On or around June 19th of every year, the descendants of freed slaves celebrate a day that is more than just a holiday, Juneteenth is a remembrance. It is a day that we as Americans collectively remember the gifts of freedom and unity by celebrating the progress the world has made since the days of slavery.
The Emancipation Proclamation was signed by President Lincoln on January 1, 1863, which was the third consecutive year of the American civil war between the Northern states and Southern states. It was designed and signed in order to set free close to four million African Americans being held as slaves in the U.S. The signing of this new law into order sadly was not enough to secure freedom for all, more than two years later, slave owners in the south still refused to give up what they considered their property, and because of the oppressive design of slavery, the slaves themselves had no way of knowing that the civil war was over and they had legally been set free.
On June 19th, 1865, Major General Gordon Granger, an officer of the Army as well as a general during the civil war, led Union soldiers through Galveston, Texas delivering the news that the civil war had ended over two years ago and that the estimated 250,000 slaves in Texas were now free.
It has been said that of the first things those newly freed men, women, and children decided to do, setting out on journeys to find their separated family members and friends was on top of the list of most. The desire to reunite and celebrate this newfound freedom is quite possibly the root of these annual celebrations. People from different communities come out and unite for days of fun and sometimes even relay history lessons through song and dance, or just basic conversation with each other, or make sure our past is not forgotten. In a way, you could say that African Americans throughout different communities come out and find each other all over again every year.

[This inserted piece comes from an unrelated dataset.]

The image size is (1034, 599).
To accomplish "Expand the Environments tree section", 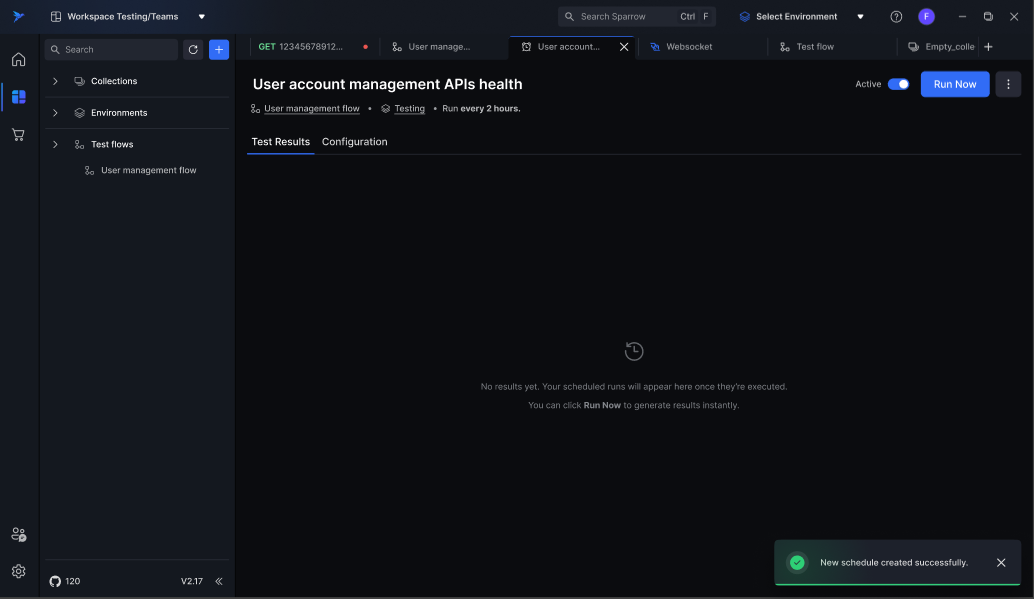I will 55,113.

Different kinds of celebrations take place around the world annually, here in Battle Creek, Mich., Juneteenth 2019 was a two-day event. The first day consisted of the “Old-School Softball Game” that takes place here every year. The diversity of the Greater Battle Creek Area came together to have fun and honor the progress we’ve made as people in regards to race relations. The Old-School softball game took place at Claude Evans Park in the Washington Heights area of the city. Organizations from the smallest to the largest participated, even the Calhoun County Prosecutor David Gilbert as well as Michigan State Representative Jim Haadsma came out to hit a few balls and share the field with kids and community members. After the game there was a movie in the park, a showing of Spider-Man: Into the Spider-Verse was played while the sun set in the background of Washington Heights. Kids covered the grass under blankets, and the parents seemed more consumed by this animated film than anybody else in the park that night of Juneteenth 2019 in Battle Creek.